(Work instruction): Take the line that contains "Viewport: 1394px width, 513px" and each line after it to the end of the data below, and set them down exactly, omitting pictures.

(Data for the task):
# # # # # # #

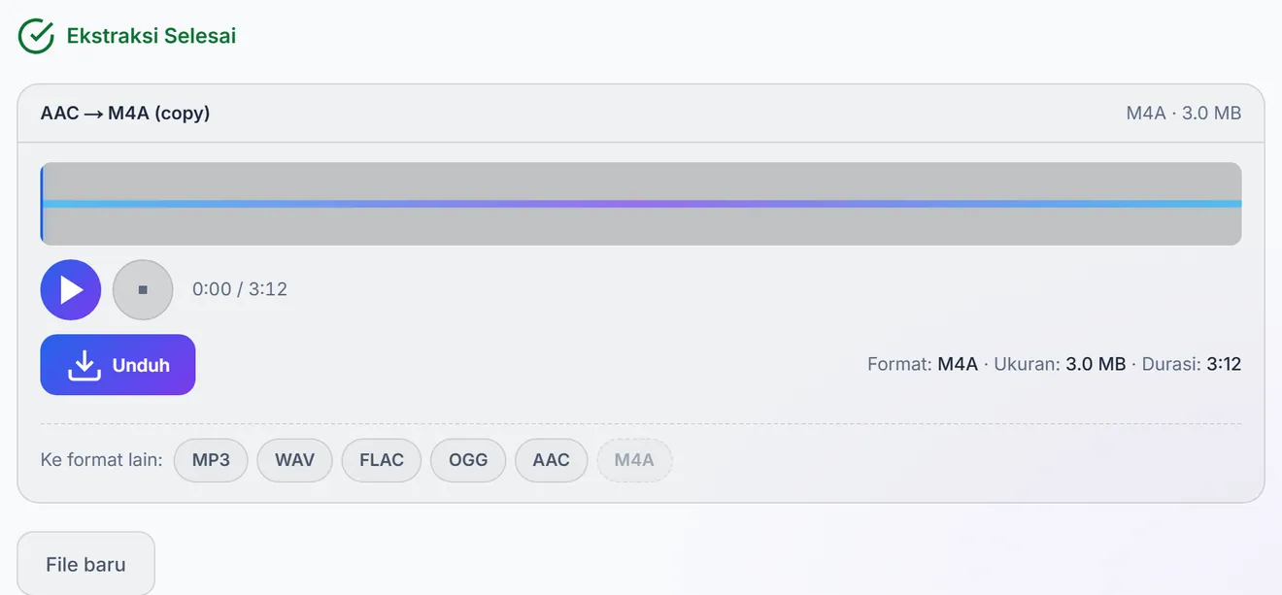Image resolution: width=1282 pixels, height=595 pixels.
Task: Click the blue playhead at waveform start
Action: click(42, 204)
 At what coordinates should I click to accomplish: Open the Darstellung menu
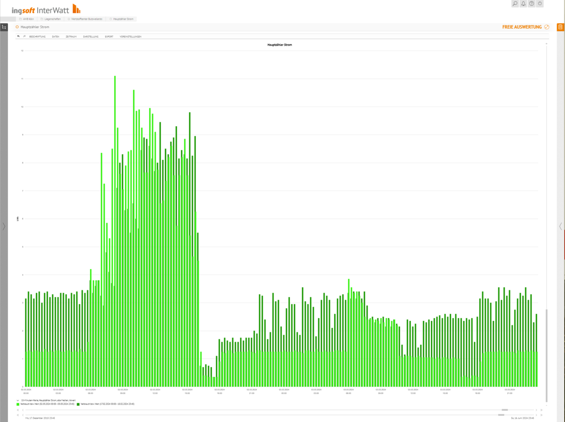pyautogui.click(x=90, y=36)
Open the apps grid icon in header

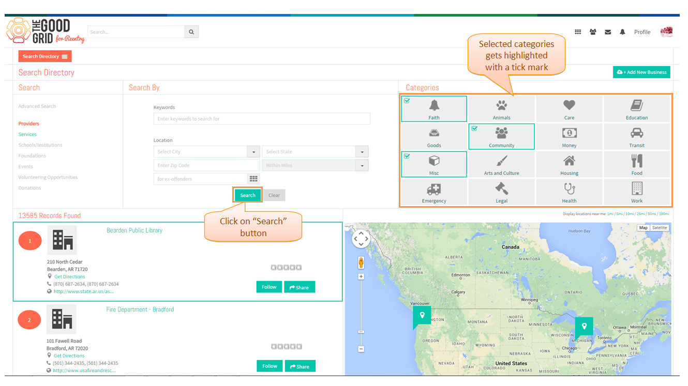578,32
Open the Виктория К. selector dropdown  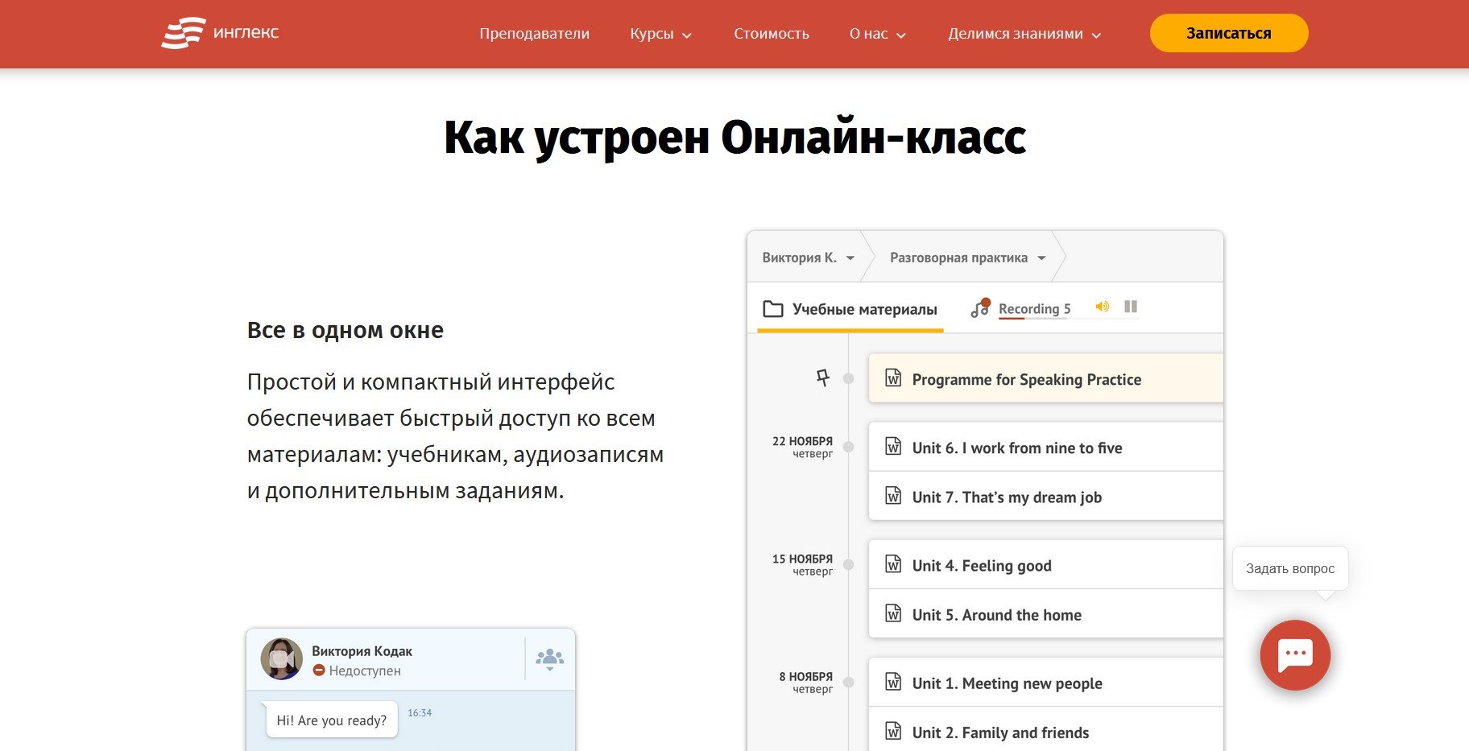pyautogui.click(x=807, y=258)
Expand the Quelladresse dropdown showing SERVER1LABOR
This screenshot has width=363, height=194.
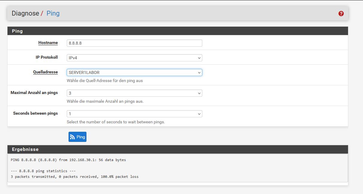point(134,72)
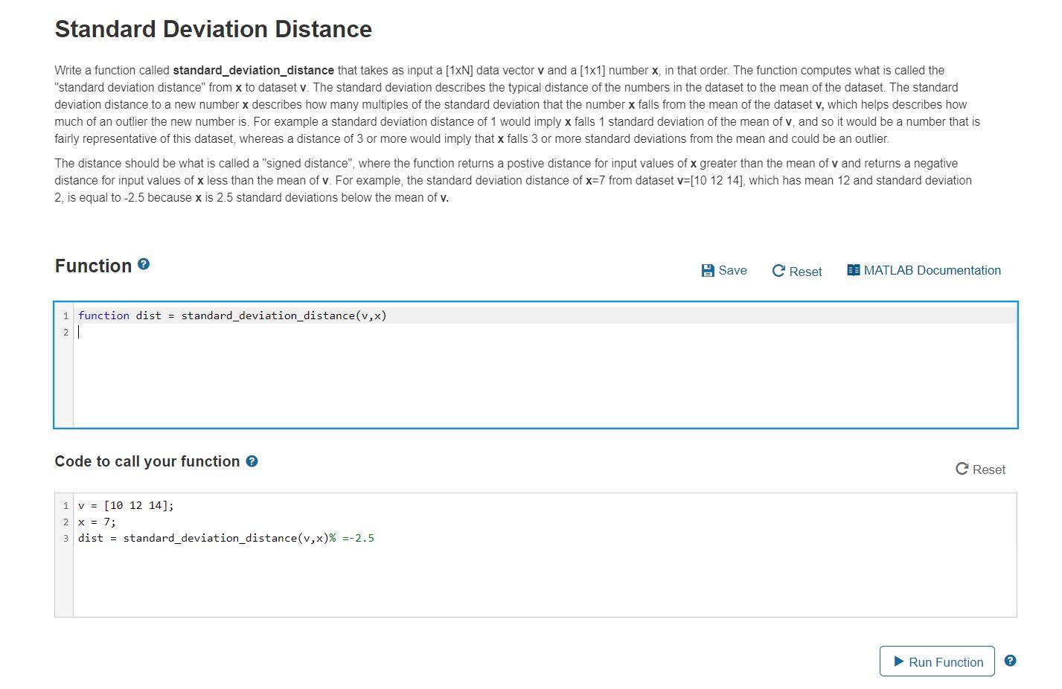
Task: Click the MATLAB Documentation book icon
Action: click(854, 269)
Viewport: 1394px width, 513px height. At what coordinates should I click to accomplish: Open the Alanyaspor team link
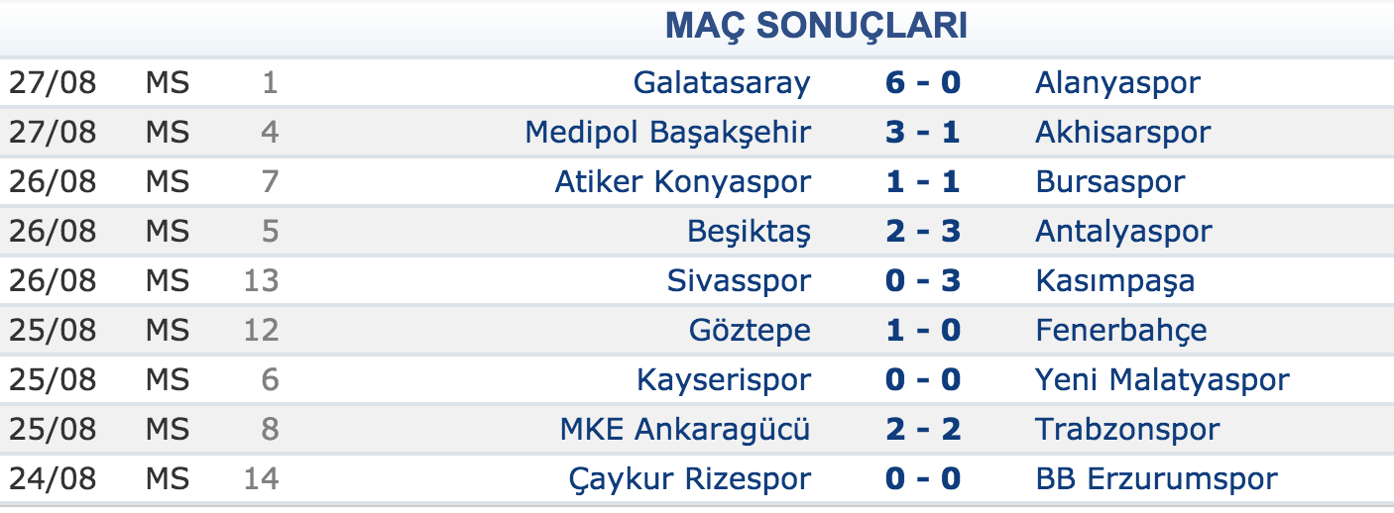click(x=1117, y=83)
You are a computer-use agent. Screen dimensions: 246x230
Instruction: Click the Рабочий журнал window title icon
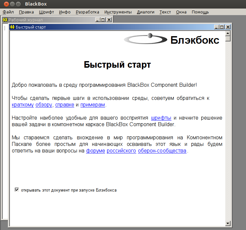(x=5, y=20)
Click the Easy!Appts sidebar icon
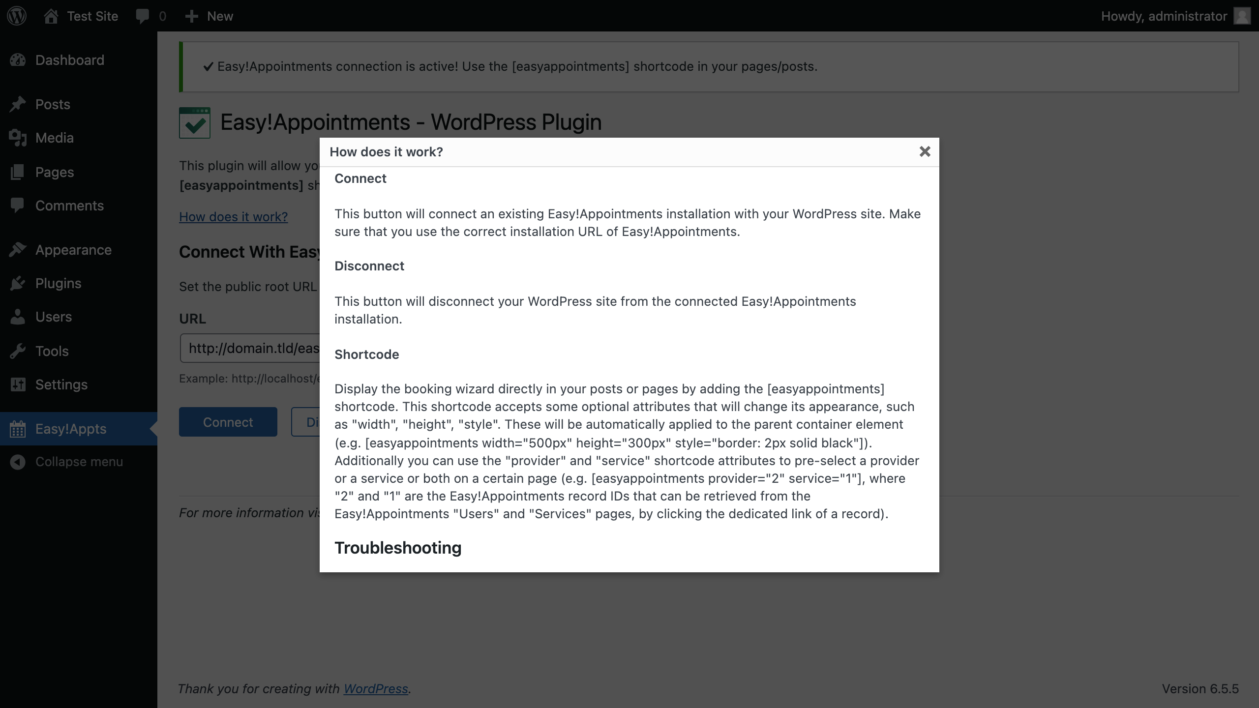This screenshot has height=708, width=1259. pyautogui.click(x=17, y=428)
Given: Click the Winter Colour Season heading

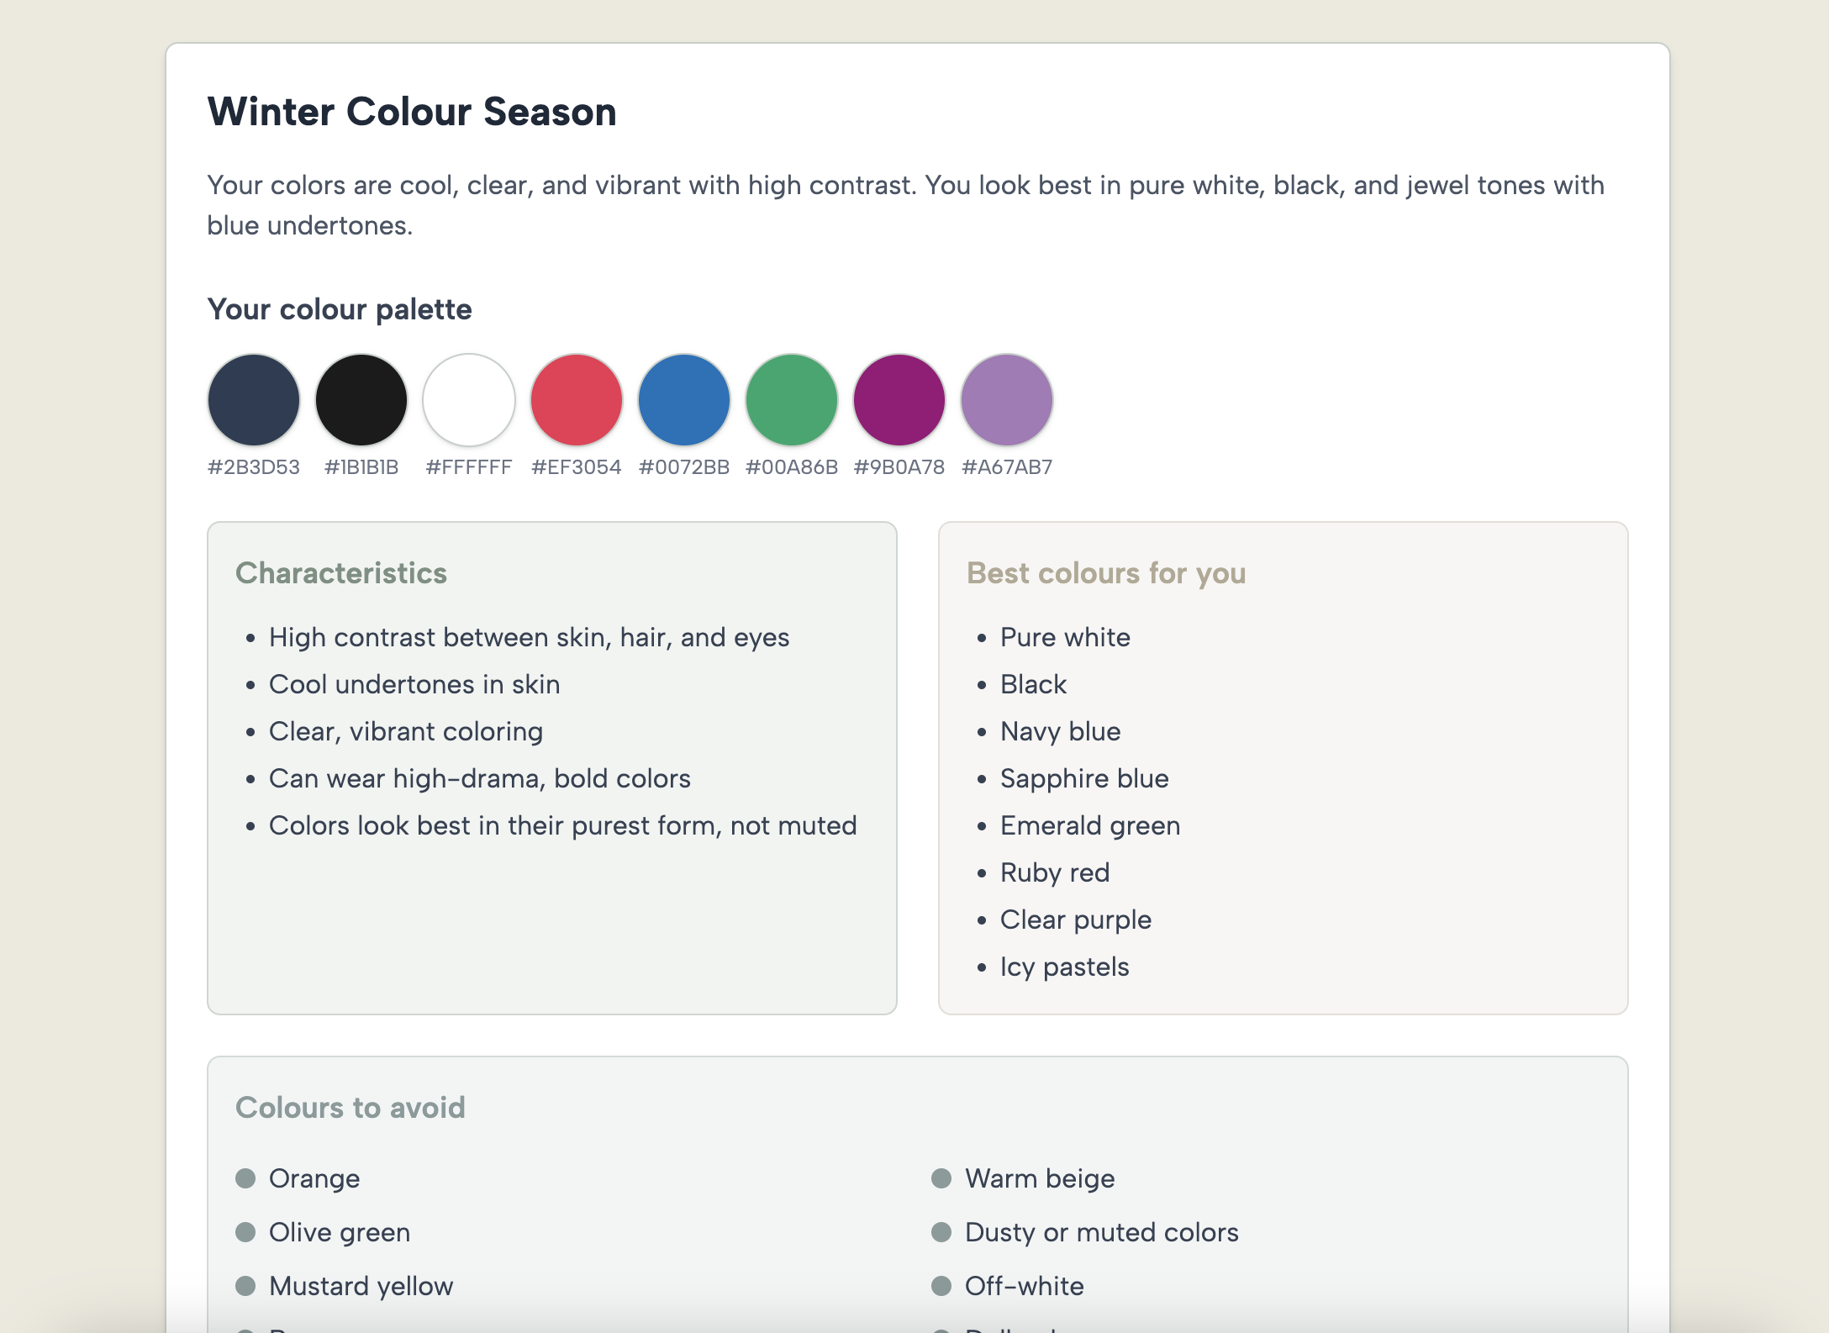Looking at the screenshot, I should [x=412, y=112].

# # # # # # #

(Answer for this exercise):
Viewport: 1394px width, 513px height. At what coordinates should I click to accomplish: Open the Alanyaspor team link
click(x=1117, y=83)
You are a computer-use agent. Screen dimensions: 246x230
Instruction: Click the Рабочий журнал window title icon
(x=5, y=20)
Click the Easy!Appts sidebar icon
This screenshot has height=708, width=1259. pyautogui.click(x=17, y=428)
Given: Click the Winter Colour Season heading

Looking at the screenshot, I should [x=412, y=112].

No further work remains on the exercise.